How to handle a memory expensive step in the model to support higher batch size?

I have a step in my model which is very expensive as it does operation over the entire vocabulary. Let’s say the step is as follows

output =self.vocab_process(input)

input is of dimension bsz x seq_len x d
output is of dimension bsz x seq_len x k

I found that batch size of 128 works well for this step but anything more than that would OOM. I am thinking of ways to make the model evaluation faster. Hence to support I am wondering if I can set the eval batch size to 1024 and in each iteration instead of calling vocab_process once, call it 8 times.

Something like

outputs = []
for i in range(8):
    output =self.vocab_process(input[i*128:(i+1)*128])
    outputs.append(output)

model_out = torch.stack(outputs)

Also one more step that im considering is inside the implementation of vocab_process, call del tensor_name to free up memory once i dont need a tensor anymore. How does calling del compare to making everything inplace?
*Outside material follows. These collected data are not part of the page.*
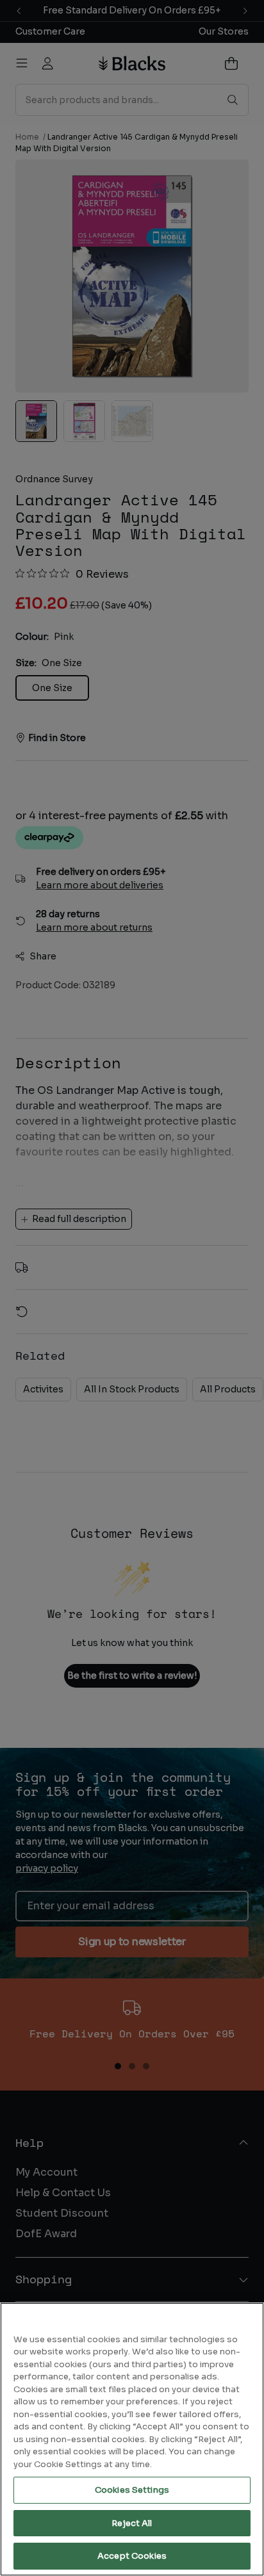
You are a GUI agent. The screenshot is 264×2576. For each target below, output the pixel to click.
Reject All (131, 2523)
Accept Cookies (132, 2555)
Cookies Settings (132, 2489)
Are these two techniques reasonable? Are there better/cleaner ways to do this?

Thank you.

If intermediate tensors in vocab_process need the device memory and will thus raise the OOM issue, your loop approach could work (assuming that vocab_process returns the right output for sub-tensors).
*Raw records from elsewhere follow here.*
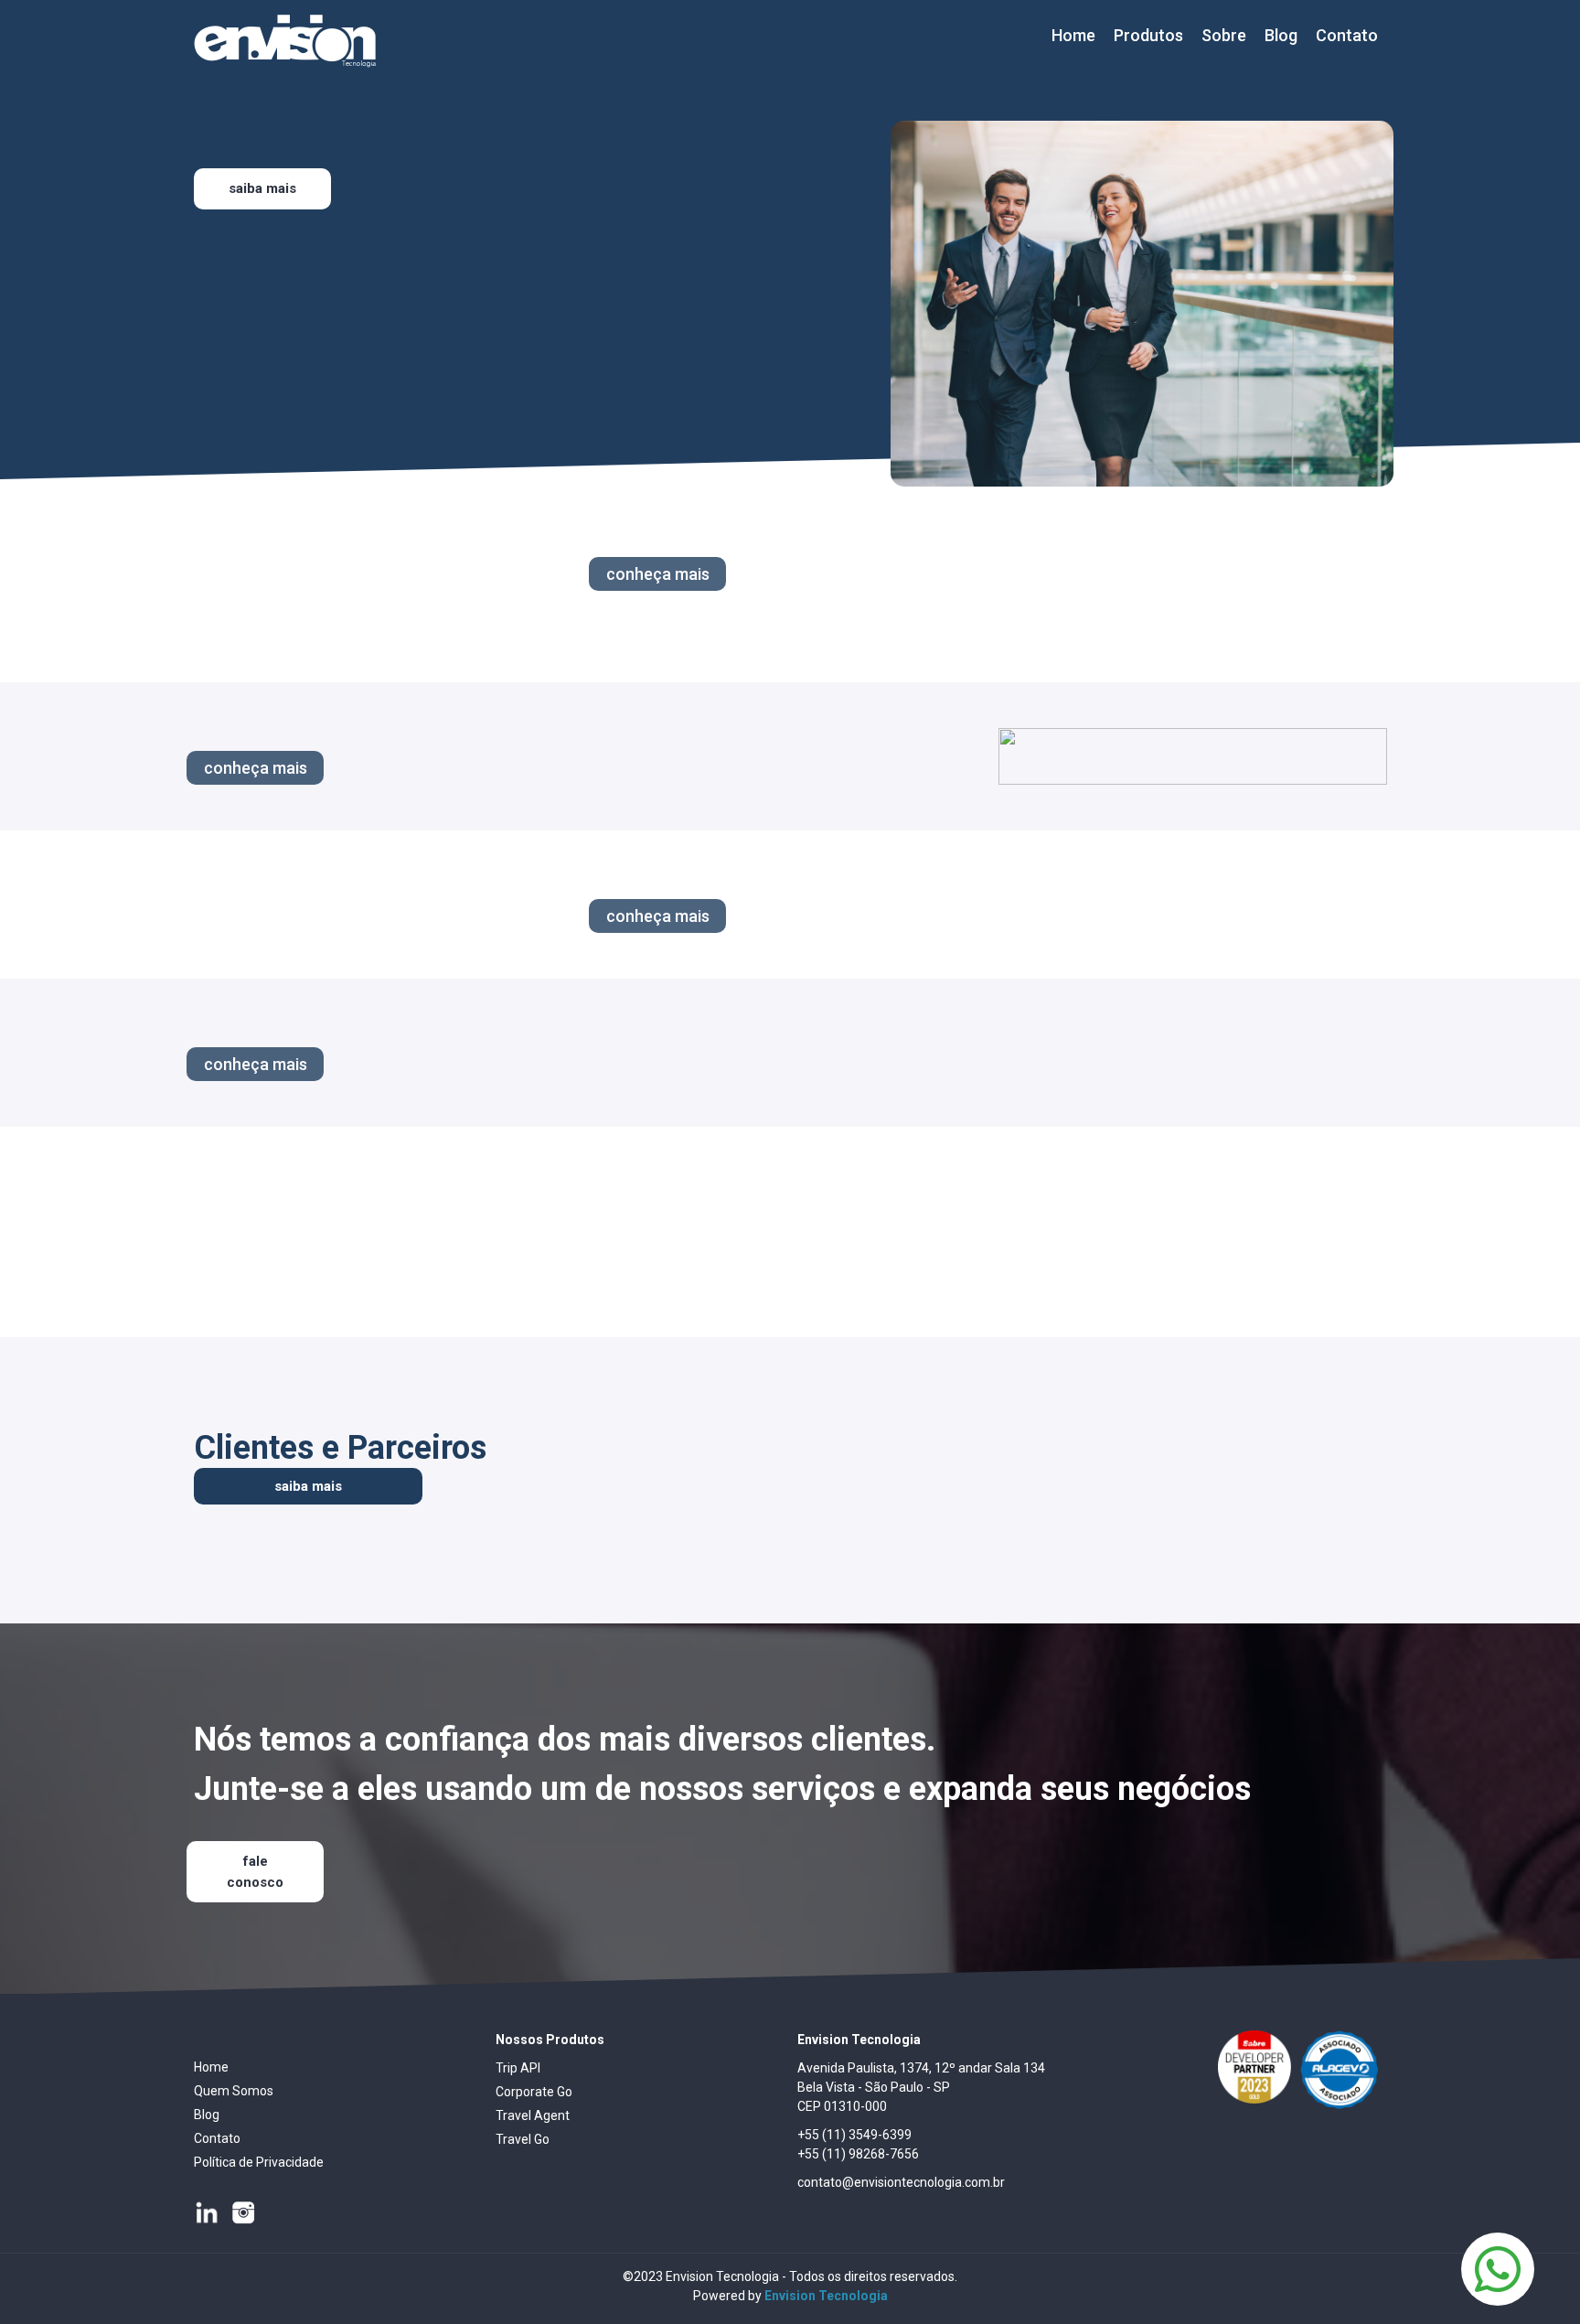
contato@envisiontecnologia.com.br (901, 2182)
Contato (1347, 35)
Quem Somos (233, 2090)
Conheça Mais (658, 574)
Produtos (1148, 35)
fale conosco (255, 1871)
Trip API (518, 2068)
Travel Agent (533, 2115)
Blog (1281, 35)
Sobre (1223, 35)
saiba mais (308, 1486)
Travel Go (523, 2139)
Since Python uses function scoping you wouldn’t have to delete the intermediate tensors, as they will be freed once you exit vocab_process. If you are running into the OOM before exiting the method, the del methods might still be useful.
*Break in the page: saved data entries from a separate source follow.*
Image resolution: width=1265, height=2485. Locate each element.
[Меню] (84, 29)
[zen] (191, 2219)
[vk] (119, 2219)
In-place operations won’t allocate new memory, but will instead manipulate the tensor directly.

Thanks for the reply! Are you aware of any other places were we use a similar loop approach?

F.bilinear used a matrix multiplication, which created large intermediate tensors and introduced a performance regression (in comparison to the previous pure Python implementation). @tom fixed this by using a loop approach some time ago in this PR.